Quoting Svante Signell (svante.signell@???):
> (personally I heavily dislike forums :( Why not use plain email and
> publish stuff on web pages??)
I _tend_ to share your view, but we should always beware of what I call
FirstThursdayism. If I were really mean, I'd call it McLoughlinism,
but I'm trying to be nice. Time for a story....
Back in the late 1980s/early 1990s, I was editor of the 40 page monthly
magazine _Blue Notes_ for San Francisco PC User Group. SFpcUG had a
talent for committing interesting organisational errors in a large and
creative variety of ways, and I always looked forward with eager
anticipation to the next one. (I immortalised one such anecdote about
SFpcUG politics in the Linux User Group HOWTO,
http://linuxmafia.com/lug/User-Group-HOWTO-7.html#ss7.4 .)

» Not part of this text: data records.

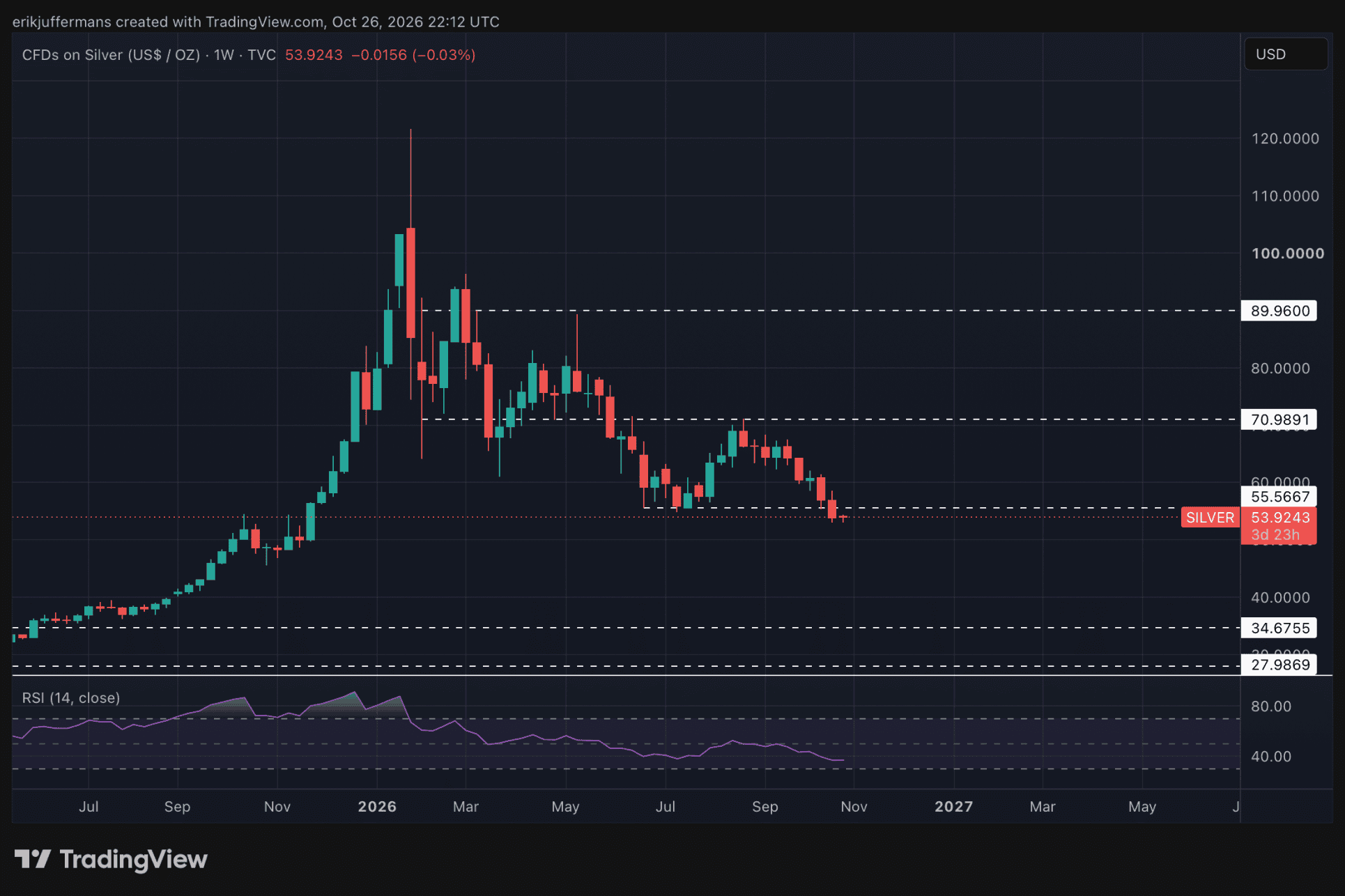Image resolution: width=1345 pixels, height=896 pixels.
Task: Click the red SILVER symbol tag
Action: [x=1210, y=518]

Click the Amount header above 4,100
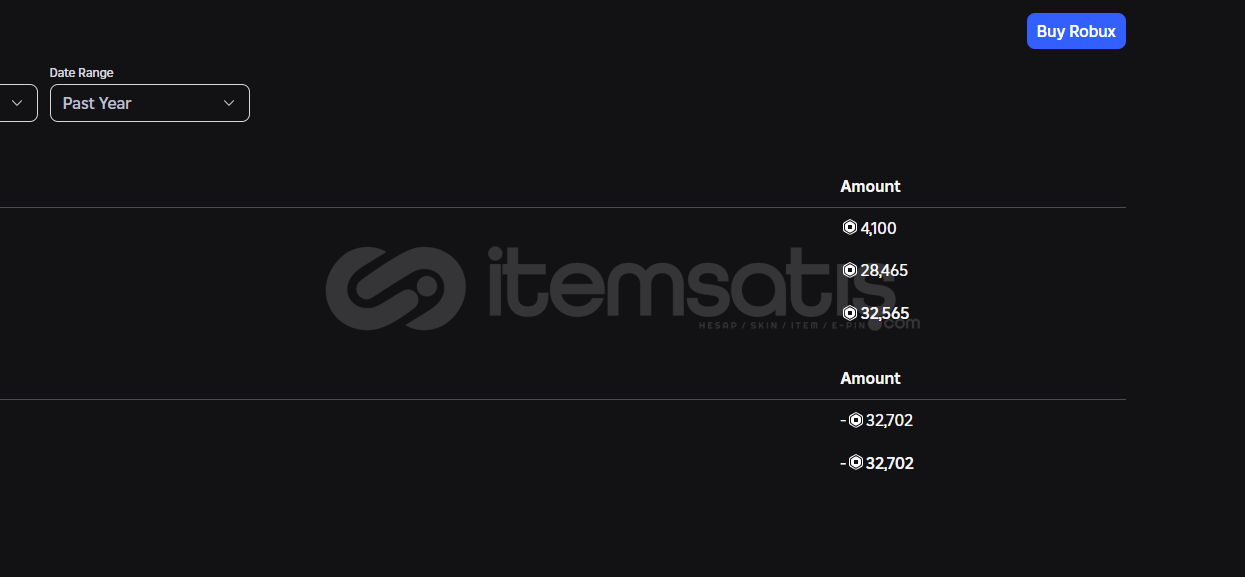870,186
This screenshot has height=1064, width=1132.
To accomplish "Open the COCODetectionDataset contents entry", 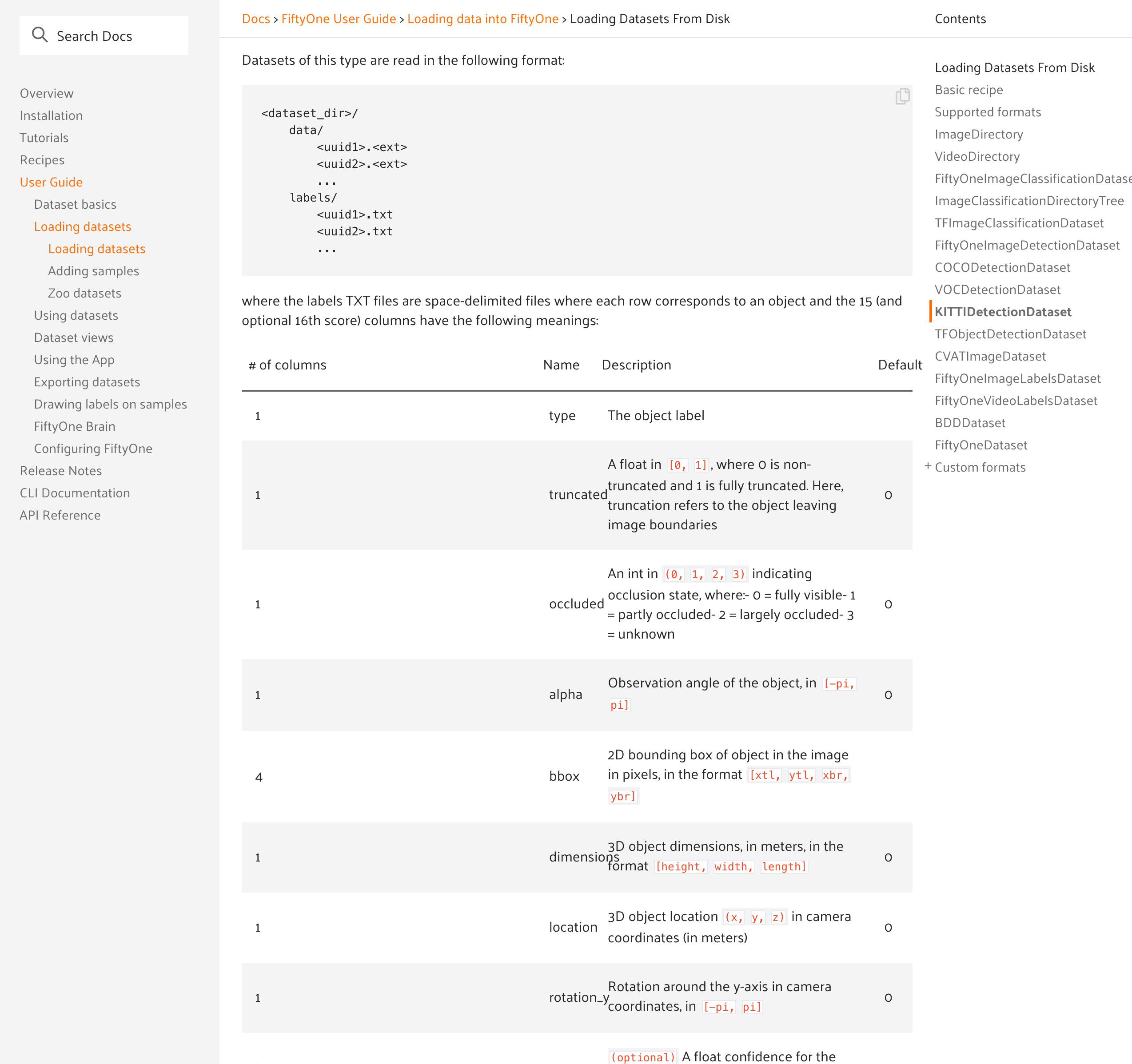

One time, SFpcUG President Tom McLoughlin was trying to figure out what
was the best day of the week for the monthly meeting. (I try not to
mock Tom. He's a nice guy, and was trying to do the right thing for
members.) Tom dealt with his statistical sampling problem, thus:
1. Convene the current first Thursday meeting at the current location.
2. Ask how many members in attendence like first Thursdays.
Trying not to smile, I gently pointed out his unquestioned assumption
that the subset of the membership present on the meeting was
sufficiently representative of the whole. In particular, I said, it's
entirely possible that people present on first Thursdays have a higher
than average likelihood of finding first Thursdays convenient, and, if
he'd asked a second Wednesdays crowd the same question, he'd be
astonished at how much they tended to prefer that.
A high proportion of people on mailing lists think mailing lists are great.
A high proportion of people on Web forums think Web forums are great.
Parties in my back yard are of course better than both, according to
a poll of people attending parties in my back yard.